Ruben Cornelis Talberg (born 24 August 1964, in Heidelberg) is an Israeli-German  sculptor. Talberg is known for his Neo-Fluxus Manifolds, which go back to his vision in Bellagio, Italy in the early 1980s. Manifolds are executed either as relief or free-standing sculpture.

Work
Talberg's oeuvre deals with antagonistic positions such as Nature & Alchemy, Asymmetry & Dynamics or Eros & Thanathos. From the beginning of 1990 he intensified his interest for Jewish mysticism and magic. On extensive journeys he collects new impressions that in turn shape the base for new manifolds.
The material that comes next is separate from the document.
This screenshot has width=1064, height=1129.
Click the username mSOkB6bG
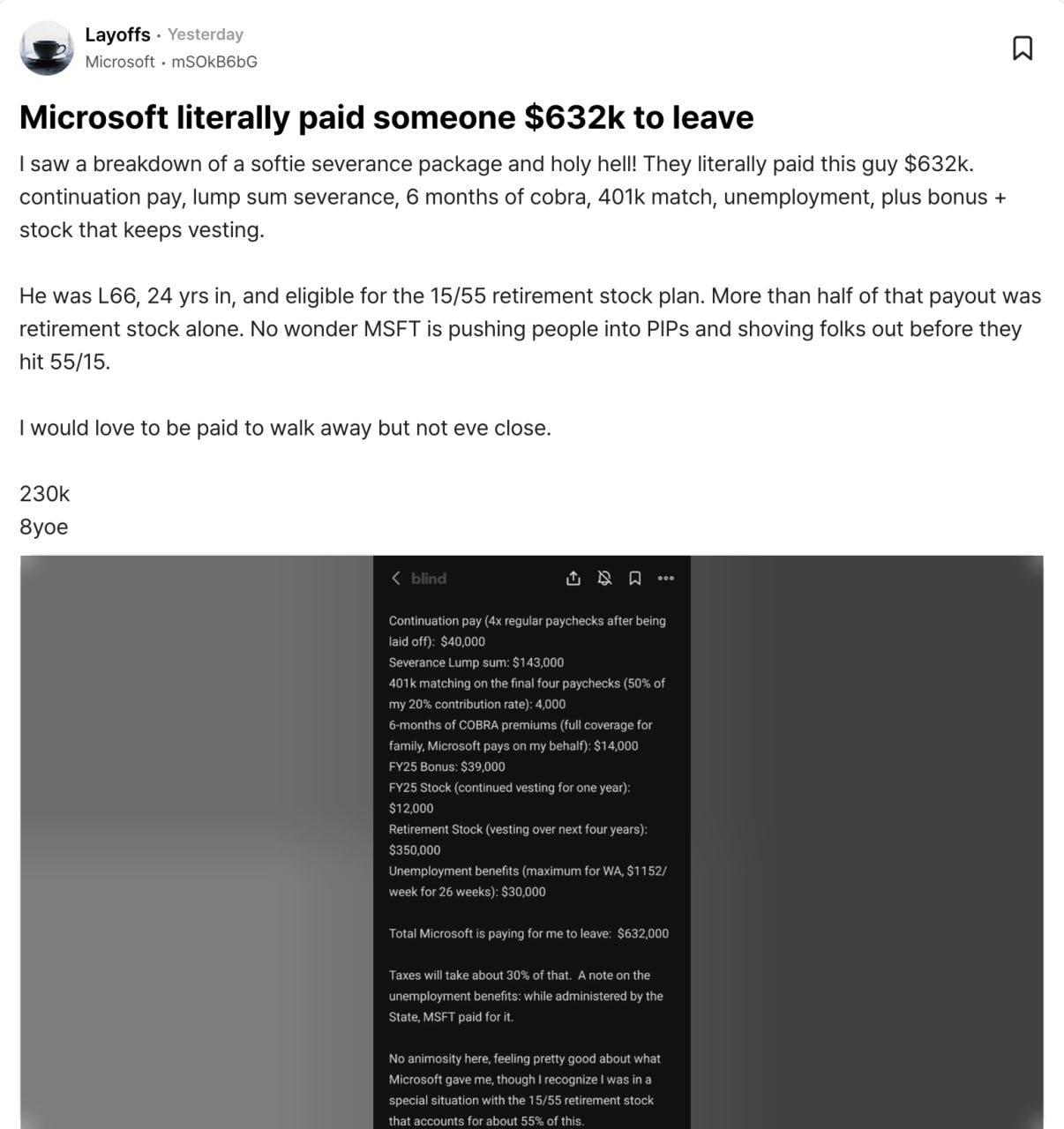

Talberg's life-time production is limited to 888 manifolds. His credo: "Finis Coronat Opus Magnum." According to art theory Talberg founded Neo-Fluxus, which is based on his manifesto 1995. The core ideas originate in Heraclitus “pantha rhei - everything flows” and TAO, the philosophy of flow, which also hold true for his Manifolds.

The Talberg Museum was founded in Offenbach am Main. Talberg's manifolds are represented in more than 200 public and private international collections as well as the auction trade. He participated in more than 100 international solo - and group exhibitions.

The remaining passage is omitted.